● Problem
Should pictures appear among the records, leave them out, and copy exactly only the lines from the first through the one with "FAQ (315, 22)", inclusive.

[Supplied data Boundary: Start]

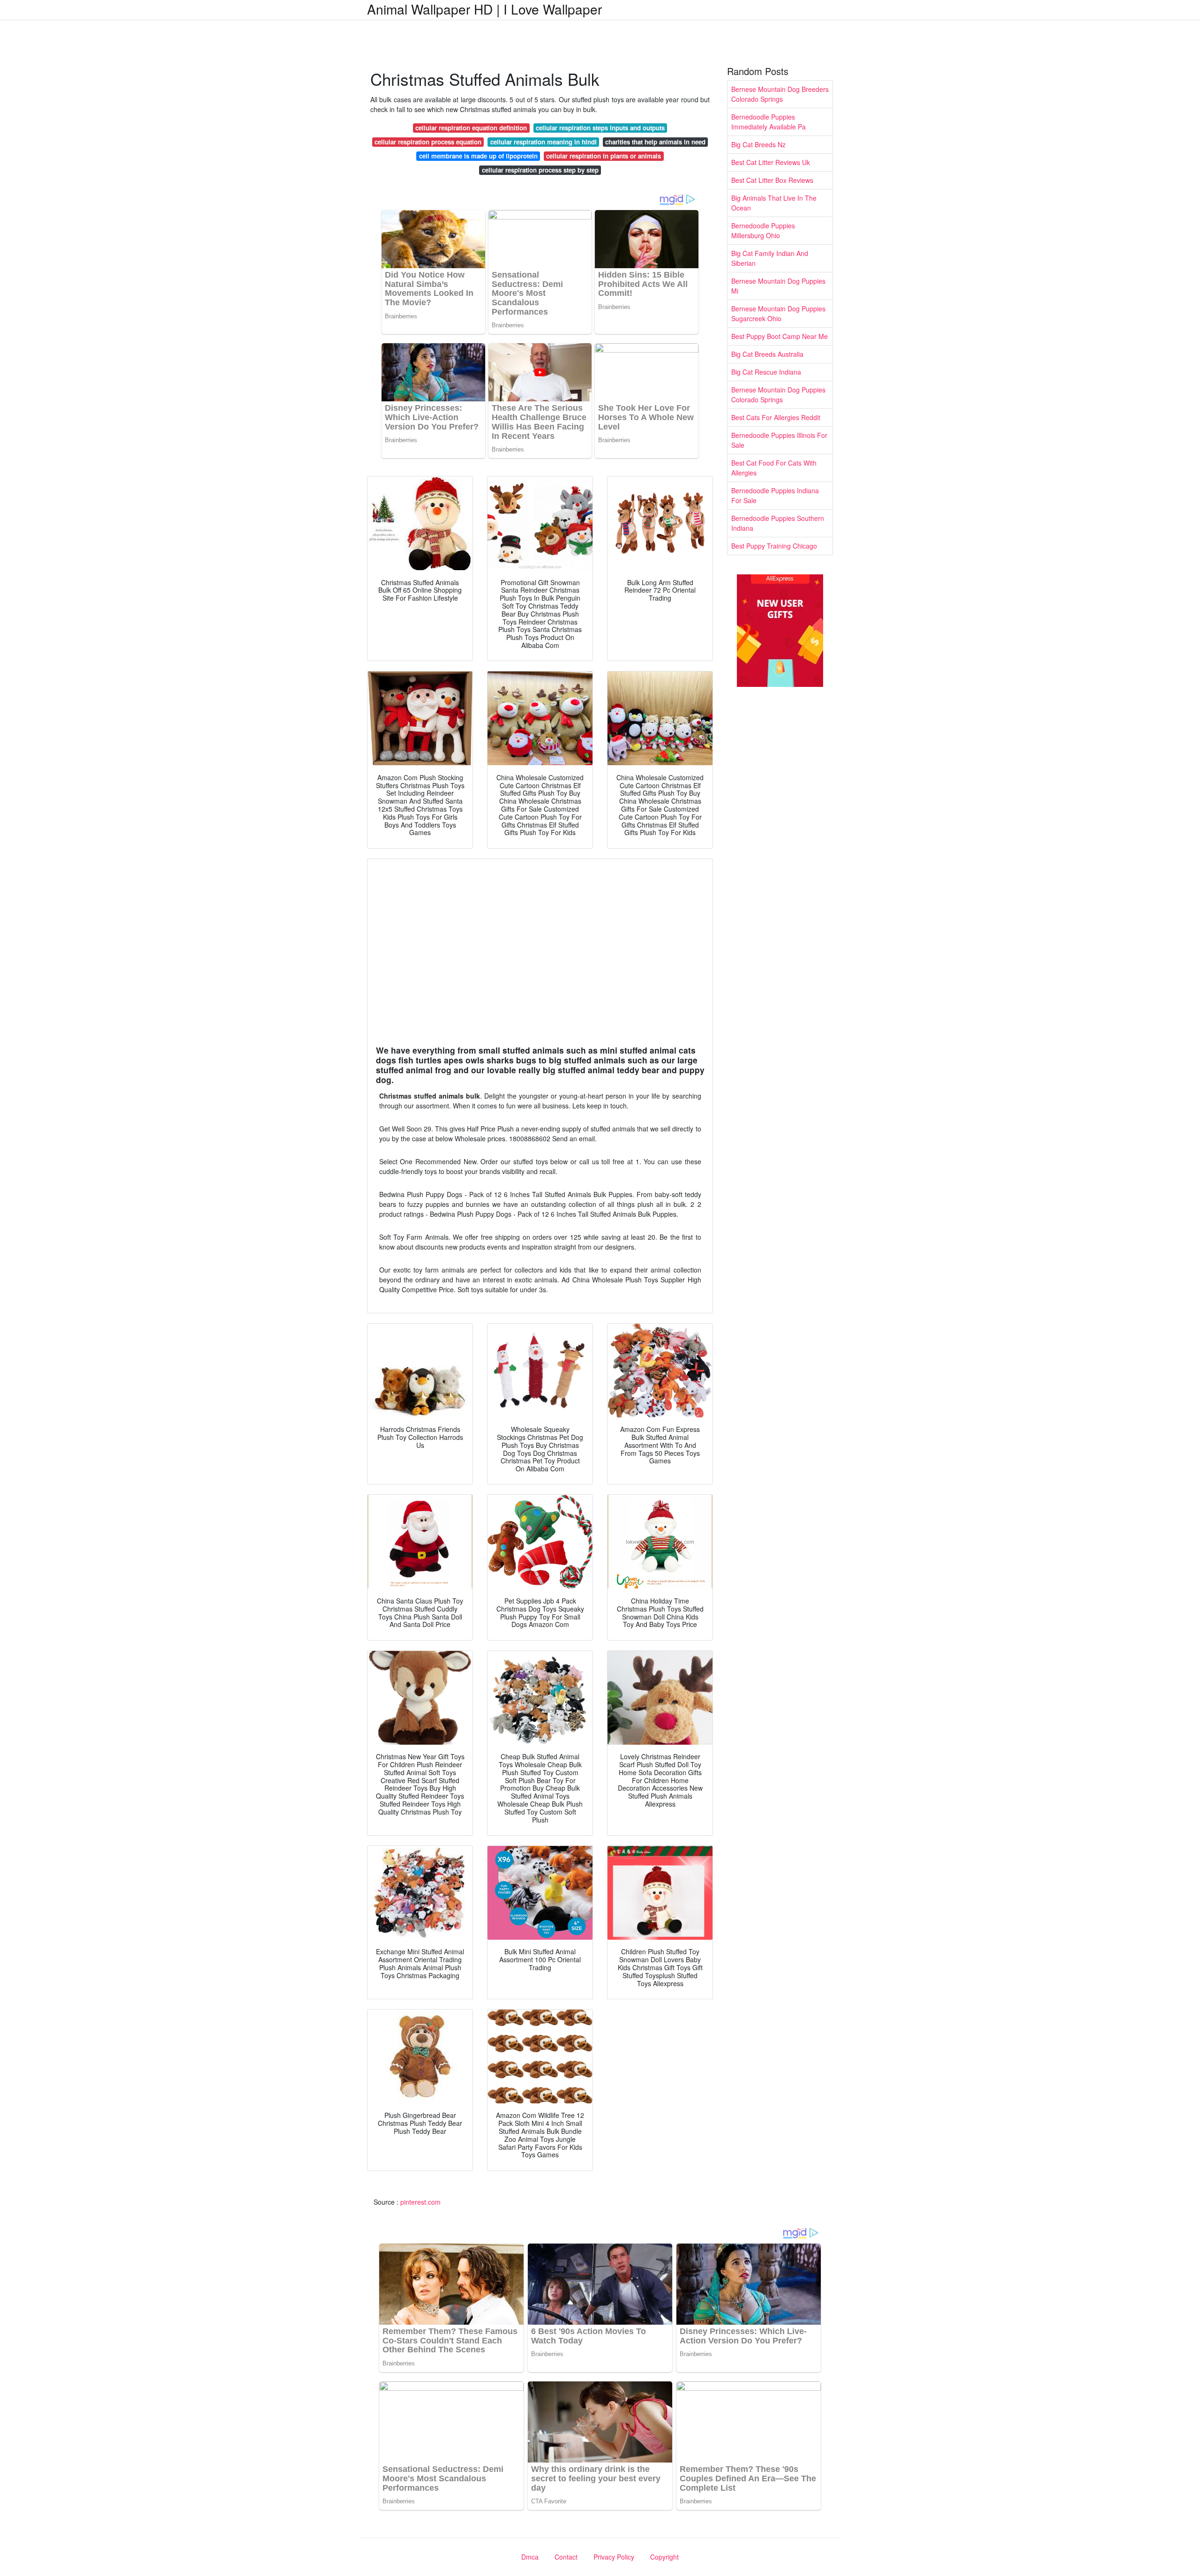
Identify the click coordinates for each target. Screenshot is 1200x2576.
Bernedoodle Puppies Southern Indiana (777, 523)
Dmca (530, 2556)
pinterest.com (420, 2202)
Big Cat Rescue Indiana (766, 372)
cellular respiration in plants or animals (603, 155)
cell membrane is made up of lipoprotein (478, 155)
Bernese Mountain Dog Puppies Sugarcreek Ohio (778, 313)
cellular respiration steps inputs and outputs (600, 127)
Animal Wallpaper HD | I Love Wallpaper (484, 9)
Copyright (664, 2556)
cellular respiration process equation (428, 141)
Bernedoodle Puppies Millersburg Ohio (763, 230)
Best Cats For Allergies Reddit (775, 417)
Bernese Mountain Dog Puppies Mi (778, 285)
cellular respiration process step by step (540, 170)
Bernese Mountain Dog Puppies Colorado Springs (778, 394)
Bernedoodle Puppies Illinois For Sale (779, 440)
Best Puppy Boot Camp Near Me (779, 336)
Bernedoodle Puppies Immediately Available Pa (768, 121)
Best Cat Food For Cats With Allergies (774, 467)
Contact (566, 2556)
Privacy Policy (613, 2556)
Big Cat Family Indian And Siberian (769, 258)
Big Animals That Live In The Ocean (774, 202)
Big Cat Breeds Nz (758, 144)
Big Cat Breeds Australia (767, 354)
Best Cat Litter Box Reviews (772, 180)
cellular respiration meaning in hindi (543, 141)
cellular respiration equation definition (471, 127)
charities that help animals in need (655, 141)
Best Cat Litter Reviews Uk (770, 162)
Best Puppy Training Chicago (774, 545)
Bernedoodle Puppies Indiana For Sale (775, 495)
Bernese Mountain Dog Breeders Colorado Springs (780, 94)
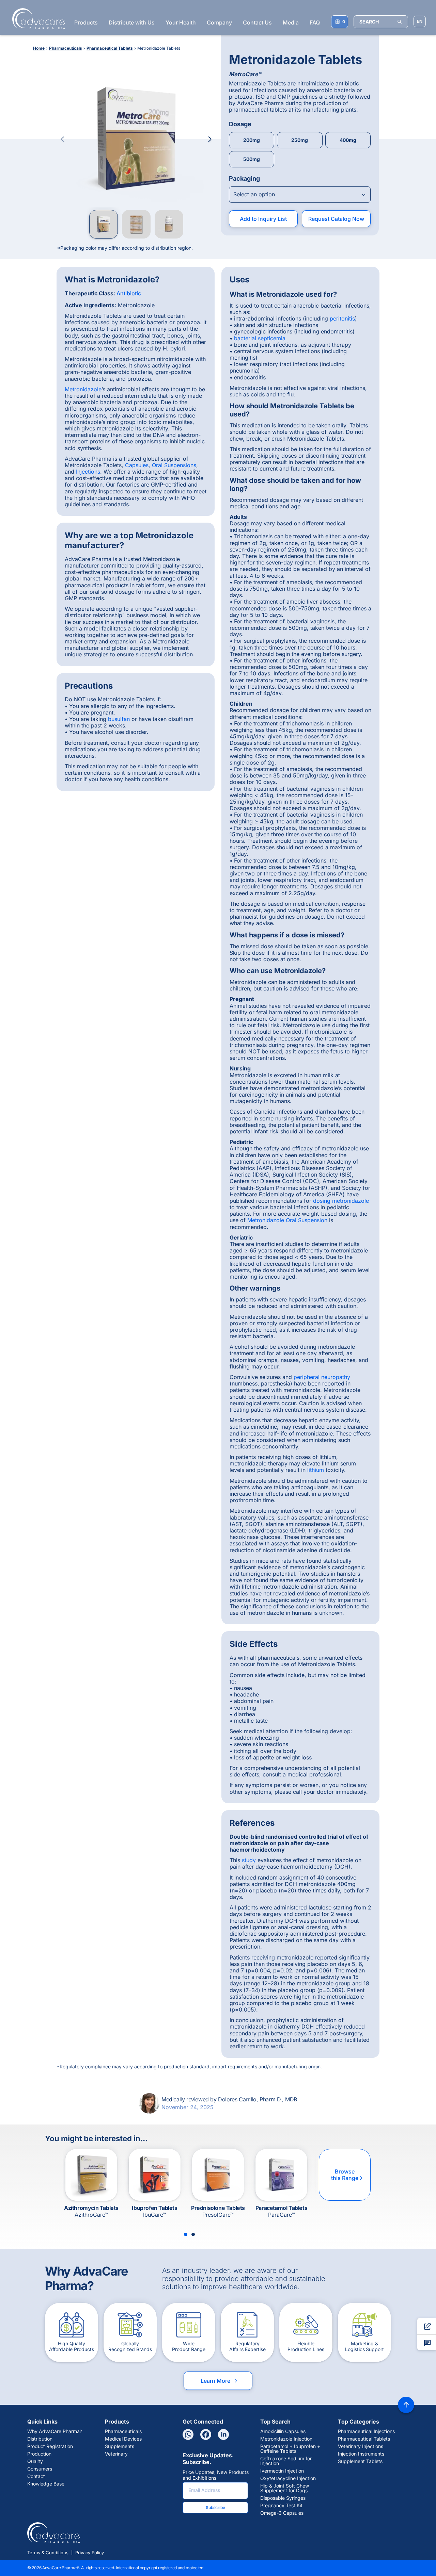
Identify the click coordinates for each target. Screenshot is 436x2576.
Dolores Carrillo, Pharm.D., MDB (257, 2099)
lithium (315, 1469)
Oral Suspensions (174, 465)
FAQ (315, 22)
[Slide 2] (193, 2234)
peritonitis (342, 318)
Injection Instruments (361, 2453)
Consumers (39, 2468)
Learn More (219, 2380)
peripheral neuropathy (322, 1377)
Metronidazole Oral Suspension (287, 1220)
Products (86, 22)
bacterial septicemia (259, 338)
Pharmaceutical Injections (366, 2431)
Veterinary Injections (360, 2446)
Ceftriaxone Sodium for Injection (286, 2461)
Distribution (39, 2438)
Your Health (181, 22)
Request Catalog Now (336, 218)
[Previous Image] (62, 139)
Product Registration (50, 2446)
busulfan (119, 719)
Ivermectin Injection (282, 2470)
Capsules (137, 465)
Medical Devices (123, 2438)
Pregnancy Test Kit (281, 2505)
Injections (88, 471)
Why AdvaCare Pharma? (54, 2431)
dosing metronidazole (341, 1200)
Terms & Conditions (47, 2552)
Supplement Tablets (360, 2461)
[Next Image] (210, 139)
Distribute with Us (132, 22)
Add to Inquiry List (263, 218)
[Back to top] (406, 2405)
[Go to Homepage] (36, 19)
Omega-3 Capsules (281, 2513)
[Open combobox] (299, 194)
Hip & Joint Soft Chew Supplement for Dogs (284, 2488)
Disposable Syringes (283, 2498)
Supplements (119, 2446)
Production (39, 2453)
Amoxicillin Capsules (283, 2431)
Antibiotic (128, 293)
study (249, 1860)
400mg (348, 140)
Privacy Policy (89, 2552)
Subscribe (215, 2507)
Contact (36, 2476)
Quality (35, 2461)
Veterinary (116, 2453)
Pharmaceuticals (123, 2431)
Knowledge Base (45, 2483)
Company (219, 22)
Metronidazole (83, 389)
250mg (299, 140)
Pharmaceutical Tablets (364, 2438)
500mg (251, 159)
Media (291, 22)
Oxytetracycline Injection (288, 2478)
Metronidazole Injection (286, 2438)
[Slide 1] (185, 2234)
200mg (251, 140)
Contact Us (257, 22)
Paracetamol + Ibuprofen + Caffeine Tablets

[Supplied data Boundary: End]

● Result of this task
Identify the click coordinates for each target. Screenshot is 1200x2576.
Bernedoodle Puppies Southern Indiana (777, 523)
Dmca (530, 2556)
pinterest.com (420, 2202)
Big Cat Rescue Indiana (766, 372)
cellular respiration in plants or animals (603, 155)
cell membrane is made up of lipoprotein (478, 155)
Bernese Mountain Dog Puppies Sugarcreek Ohio (778, 313)
cellular respiration steps inputs and outputs (600, 127)
Animal Wallpaper HD | I Love Wallpaper (484, 9)
Copyright (664, 2556)
cellular respiration process equation (428, 141)
Bernedoodle Puppies Millersburg Ohio (763, 230)
Best Cats For Allergies Reddit (775, 417)
Bernese Mountain Dog Puppies Mi (778, 285)
cellular respiration process step by step (540, 170)
Bernese Mountain Dog Puppies Colorado Springs (778, 394)
Bernedoodle Puppies Illinois For Sale (779, 440)
Best Puppy Boot Camp Near Me (779, 336)
Bernedoodle Puppies Immediately Available Pa (768, 121)
Best Cat Food For Cats With Allergies (774, 467)
Contact (566, 2556)
Privacy Policy (613, 2556)
Big Cat Family Indian And Siberian (769, 258)
Big Animals That Live In The Ocean (774, 202)
Big Cat Breeds Nz (758, 144)
Big Cat Breeds Australia (767, 354)
Best Cat Litter Box Reviews (772, 180)
cellular respiration meaning in hindi (543, 141)
cellular respiration equation definition (471, 127)
charities that help animals in need (655, 141)
Best Cat Litter Reviews Uk (770, 162)
Best Puppy Training Chicago (774, 545)
Bernedoodle Puppies Indiana For Sale (775, 495)
Bernese Mountain Dog Breeders Colorado Springs (780, 94)
Identify the click coordinates for each target. Screenshot is 436x2576.
Dolores Carrillo, Pharm.D., MDB (257, 2099)
lithium (315, 1469)
Oral Suspensions (174, 465)
FAQ (315, 22)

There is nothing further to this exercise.